[Records from a dataset]
***

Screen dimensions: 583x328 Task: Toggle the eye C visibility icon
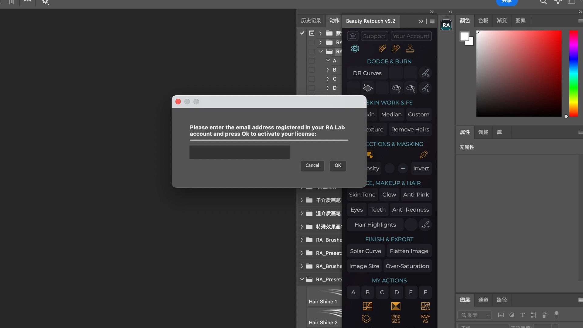(x=411, y=88)
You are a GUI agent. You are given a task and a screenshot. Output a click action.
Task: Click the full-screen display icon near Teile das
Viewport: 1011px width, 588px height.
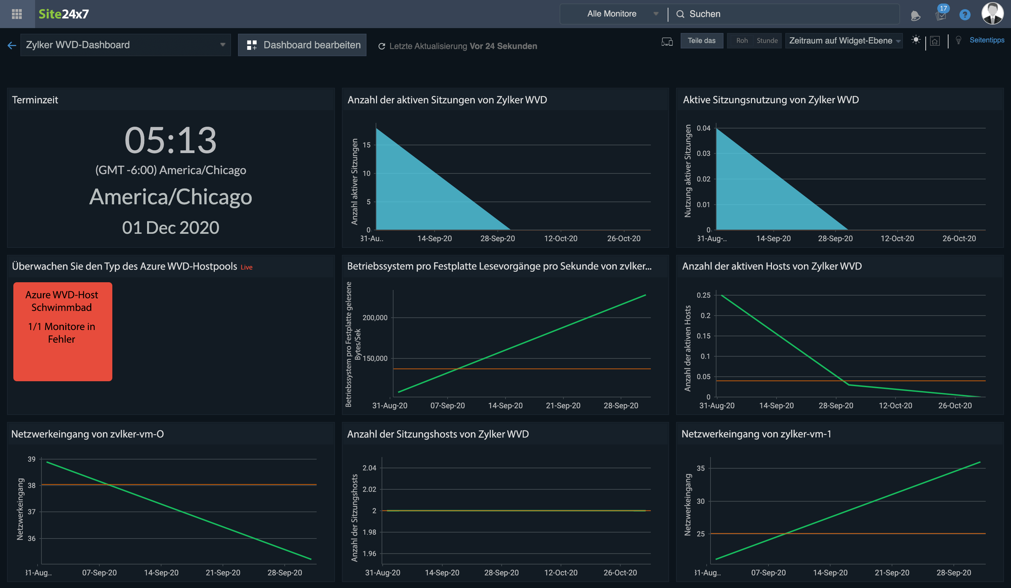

***

▸ **Task details**:
A verbatim copy is needed of the lines running from the line with "You are a GUI" to the end of the data above, both included. Keep the pictures out of it.

▸ **Response to the exercise**:
You are a GUI agent. You are given a task and a screenshot. Output a click action.
Task: Click the full-screen display icon near Teile das
Viewport: 1011px width, 588px height.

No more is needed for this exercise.